We weren't, though, the types to "ixnay" an entire plan so poorly conceived.... (Looking back at departure times, however, and at transportation methods to Long Beach, perhaps we should have considered the day trip a little more closely.)

But what the hell??? Damn the torpedoes & full speed ahead! (With the exception of Gary & Megs who turned down the offer of paradise for other reasons -- and it wasn't cause they wanted to "hook up" in private.... Gary had spent the previous day -- The Party -- with his dad at the Dodger's game and had a blistering hangover; plus, he & Megs had an early flight back which they would possibly miss if they had taken the Catalina Cruise.... Boy, do you bastards have some filthy minds!)

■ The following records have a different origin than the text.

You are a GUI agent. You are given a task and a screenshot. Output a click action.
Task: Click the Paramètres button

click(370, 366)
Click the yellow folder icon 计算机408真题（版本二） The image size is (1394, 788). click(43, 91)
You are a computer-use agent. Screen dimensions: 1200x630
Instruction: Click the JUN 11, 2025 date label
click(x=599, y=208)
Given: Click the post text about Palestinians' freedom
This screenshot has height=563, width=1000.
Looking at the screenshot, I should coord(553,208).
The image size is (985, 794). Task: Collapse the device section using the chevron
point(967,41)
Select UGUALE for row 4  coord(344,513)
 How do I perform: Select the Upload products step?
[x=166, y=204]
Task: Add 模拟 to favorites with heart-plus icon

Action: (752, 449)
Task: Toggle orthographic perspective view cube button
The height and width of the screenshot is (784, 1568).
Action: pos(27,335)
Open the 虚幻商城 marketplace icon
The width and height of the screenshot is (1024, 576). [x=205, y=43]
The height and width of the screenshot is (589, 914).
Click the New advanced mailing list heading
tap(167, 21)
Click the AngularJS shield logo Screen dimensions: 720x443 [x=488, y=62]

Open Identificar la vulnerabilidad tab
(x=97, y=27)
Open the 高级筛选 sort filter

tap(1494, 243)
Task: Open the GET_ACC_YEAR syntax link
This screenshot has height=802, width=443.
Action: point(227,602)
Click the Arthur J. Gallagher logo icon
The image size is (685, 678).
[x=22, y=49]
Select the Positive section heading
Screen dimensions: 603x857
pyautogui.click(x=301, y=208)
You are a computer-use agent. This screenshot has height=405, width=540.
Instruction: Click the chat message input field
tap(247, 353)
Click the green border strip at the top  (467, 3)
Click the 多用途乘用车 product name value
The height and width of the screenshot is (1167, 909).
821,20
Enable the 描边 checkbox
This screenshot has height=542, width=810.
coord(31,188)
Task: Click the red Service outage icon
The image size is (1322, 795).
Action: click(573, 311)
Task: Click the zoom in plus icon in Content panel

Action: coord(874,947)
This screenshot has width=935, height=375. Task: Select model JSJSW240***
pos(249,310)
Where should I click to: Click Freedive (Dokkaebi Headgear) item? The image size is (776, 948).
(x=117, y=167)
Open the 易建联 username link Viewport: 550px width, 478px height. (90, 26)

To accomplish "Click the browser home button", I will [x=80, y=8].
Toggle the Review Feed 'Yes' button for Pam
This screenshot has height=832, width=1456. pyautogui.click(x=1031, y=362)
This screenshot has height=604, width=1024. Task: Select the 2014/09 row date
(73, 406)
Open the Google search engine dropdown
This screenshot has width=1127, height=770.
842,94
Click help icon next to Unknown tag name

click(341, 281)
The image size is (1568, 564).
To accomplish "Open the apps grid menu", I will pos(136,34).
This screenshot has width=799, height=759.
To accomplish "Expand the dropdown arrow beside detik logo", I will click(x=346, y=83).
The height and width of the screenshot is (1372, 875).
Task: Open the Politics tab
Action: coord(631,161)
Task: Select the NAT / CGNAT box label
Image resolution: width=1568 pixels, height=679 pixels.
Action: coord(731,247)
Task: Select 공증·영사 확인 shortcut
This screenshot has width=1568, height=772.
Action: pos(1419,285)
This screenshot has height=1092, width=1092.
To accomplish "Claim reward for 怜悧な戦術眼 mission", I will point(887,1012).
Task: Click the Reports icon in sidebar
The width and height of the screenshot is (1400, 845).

And so, with only Robyn's car to take us from the Sea Sprite on Hermosa Beach at 5:30 a.m. to her apartment in Redondo Beach (where her brother's car keys lay waiting for insertion and eventual ignition into his car -- which also awaited us outside her apartment), we piled in. (Please read this as eight people in a Geo Prism -- Andi & Karl & Robyn in front; Simon & Dave & Pino & Kirstin & Lana scrunched in the back -- driving four or five intensely bloody painful miles to the much-worshipped Davemobile.)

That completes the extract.